In 1783, the widowed Davis married Mary Ann Lewis Bant (d.1787). In 1786, he joined the Ancient and Honorable Artillery Company; his brothers Amasa and Robert joined the same year. On September 3, 1787, the twice-widowed Davis married Eleanor Cheever. Their children included Eliza Cheever Davis.

He cast a "yea" vote in the Convention of Massachusetts that ratified the United States Constitution on February 6, 1788. "He was Presidential Elector for Suffolk in 1789, the first Presidential election. He was Chairman of a committee of three, the other members being William Eustis and Stephen Higginson, to consider and report on the best way to express the respects of the town to President George Washington on his proposed visit; and a member of the Boston Committee of thirteen to arrange for the visit of General Washington." Davis became a director of the First Bank of the United States, Boston branch, in 1793.

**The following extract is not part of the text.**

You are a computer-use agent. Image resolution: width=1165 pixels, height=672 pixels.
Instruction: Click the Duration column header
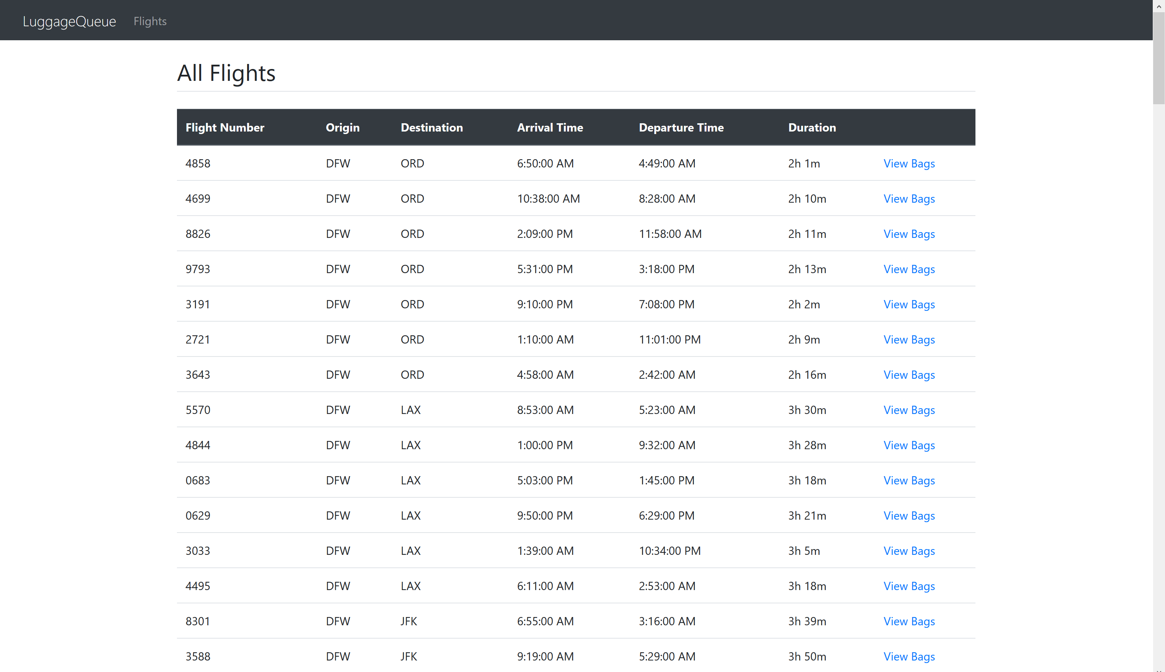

In 1792, a company was formed to build a bridge to Cambridgeport over the Charles River. This became the West Boston Bridge, later the site of the Longfellow Bridge that exists today. Some of the original stockholders included Mungo Mackay, Francis Dana, Oliver Wendell, James Sullivan, Henry Jackson, William Wetmore, Harrison Gray Otis, Perez Morton, Samuel Parkman, Charles Bulfinch, Joseph Blake, Henry Prentiss, John Derby, Caleb Davis, John Winthrop and Jon Austin. The bridge was opened in November 1793.

Davis died on July 6, 1797, and is buried in the Central Burying Ground, on the Boston Common.